Jacques Le Goff, em seus estudos sobre a memória coletiva, destaca a importância das lembranças compartilhadas por um grupo social na construção de uma identidade comum e na manutenção da coesão social. A memória coletiva não é apenas um repositório passivo de fatos passados, mas um campo dinâmico de significados, constantemente reinterpretado pelas comunidades à luz de suas experiências presentes e aspirações futuras. No contexto da tragédia do Córrego do Feijão, em Brumadinho, essa perspectiva teórica de Le Goff revela-se particularmente relevante para entender como a comunidade local e a Associação dos Familiares de Vítimas e Atingidos pelo Rompimento da Barragem de Córrego do Feijão (AVABRUM) têm lidado com as consequências do desastre.
Em 25 de janeiro de 2019, o rompimento da barragem da mineradora Vale em Brumadinho resultou em uma das maiores tragédias ambientais e humanitárias do Brasil. A destruição causada pelo fluxo de rejeitos deixou um rastro de morte, sofrimento e perda. Nesse cenário, a memória coletiva dos habitantes de Brumadinho foi profundamente afetada, criando uma necessidade urgente de reconstrução e significado. Segundo Le Goff, a memória coletiva é formada e reforçada por meio de práticas sociais, rituais e símbolos que as comunidades adotam para preservar suas experiências compartilhadas. A AVABRUM emerge como um agente crucial nesse processo, assumindo a responsabilidade de articular, preservar e transmitir a memória do desastre.

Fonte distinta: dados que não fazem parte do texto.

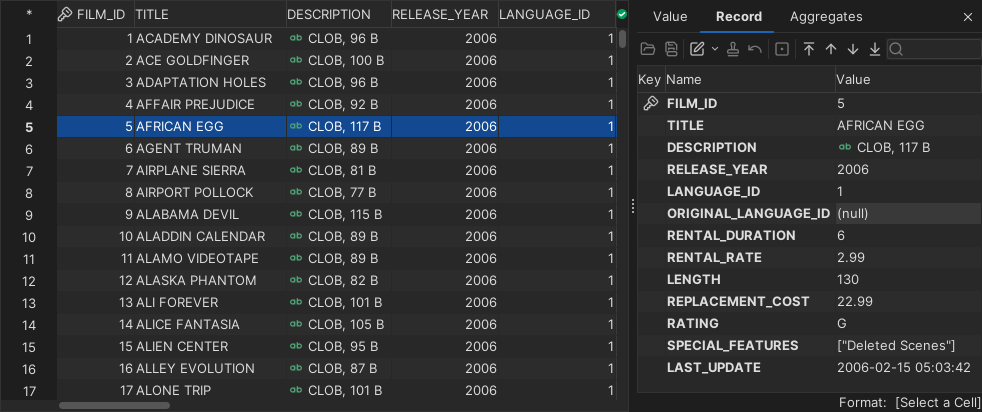Toggle the square set-null icon in toolbar
Viewport: 982px width, 412px height.
[782, 49]
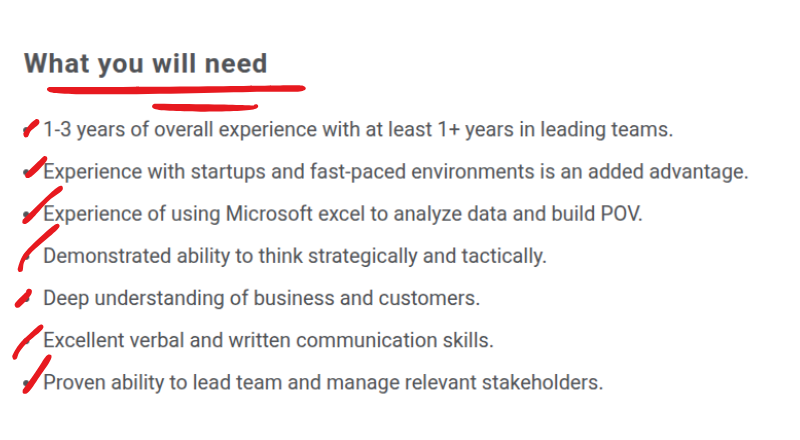
Task: Click the red tick next to "Experience with startups"
Action: point(34,167)
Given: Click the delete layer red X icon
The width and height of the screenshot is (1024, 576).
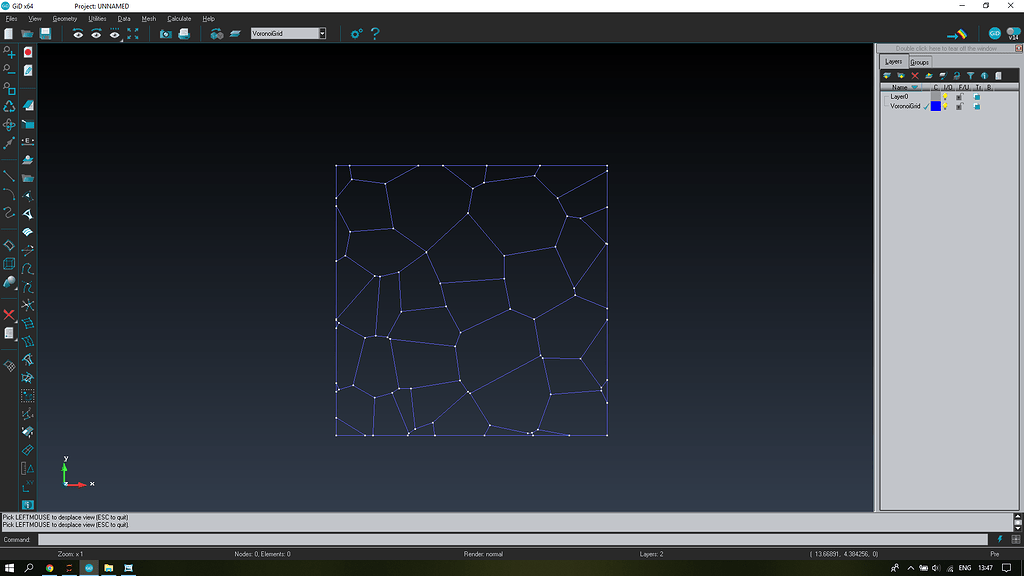Looking at the screenshot, I should (914, 75).

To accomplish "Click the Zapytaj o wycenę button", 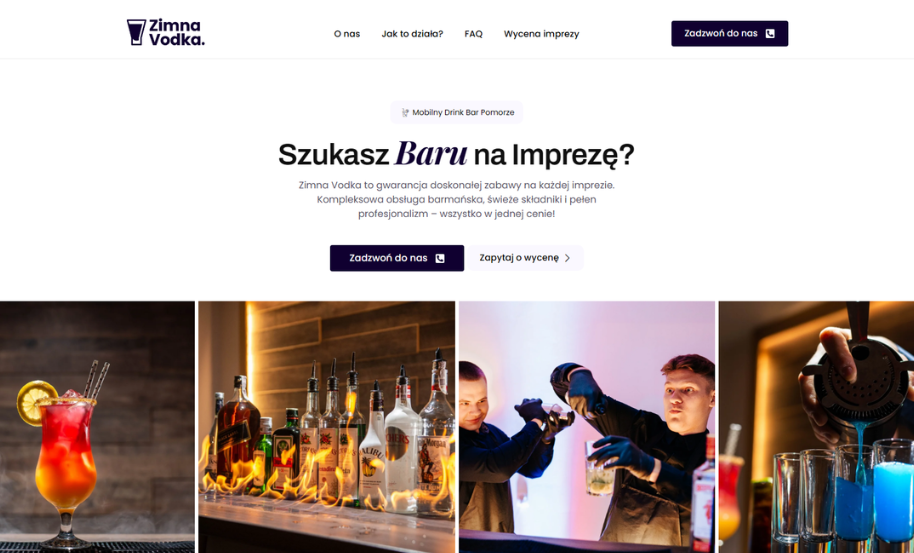I will coord(525,258).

A AVABRUM, composta por familiares das vítimas e moradores da região, desempenha um papel central na construção da memória coletiva de Brumadinho. Sua atuação vai além da busca por justiça e reparação; ela envolve a criação de espaços de memória e a promoção de eventos de lembrança. A associação organiza cerimônias, vigílias e manifestações que mantêm viva a memória das vítimas e enfatizam a luta contínua por responsabilidade e mudança. Essas práticas são fundamentais para a consolidação de uma identidade coletiva marcada pela resistência e pela solidariedade, elementos essenciais para a coesão da comunidade.
Além disso, a AVABRUM atua na esfera pública e política, pressionando por políticas que garantam a segurança de outras barragens e a implementação de medidas de prevenção de desastres. A memória coletiva, neste caso, torna-se um instrumento de ação social e política, mobilizando a comunidade e sensibilizando a opinião pública para as questões de segurança e justiça ambiental. A tragédia do Córrego do Feijão, assim, não é apenas um evento a ser lembrado; é uma experiência que informa e orienta a ação coletiva presente e futura.
Le Goff ressalta que a memória coletiva é seletiva e pode ser influenciada por fatores de poder e interesse. A AVABRUM, ao dar voz às memórias das vítimas e de seus familiares, contrapõe-se às narrativas oficiais que, por vezes, podem minimizar a responsabilidade dos culpados ou a gravidade do desastre. Ao documentar e divulgar suas experiências, a AVABRUM assegura que as memórias das vítimas não sejam esquecidas ou distorcidas, garantindo que a história da tragédia seja contada de forma íntegra e justa.
Em suma, a aplicação dos conceitos de memória coletiva e comunidade de Jacques Le Goff ao estudo da tragédia do Córrego do Feijão e à ação da AVABRUM revela a importância vital da memória na construção de uma identidade coletiva resiliente. A memória coletiva não só preserva o passado, mas também molda o presente e o futuro da comunidade, fornecendo a base para a luta por justiça, reparação e transformação social. A AVABRUM, ao articular essas memórias, desempenha um papel fundamental na reconstrução de Brumadinho, transformando a dor e a perda em força e resistência.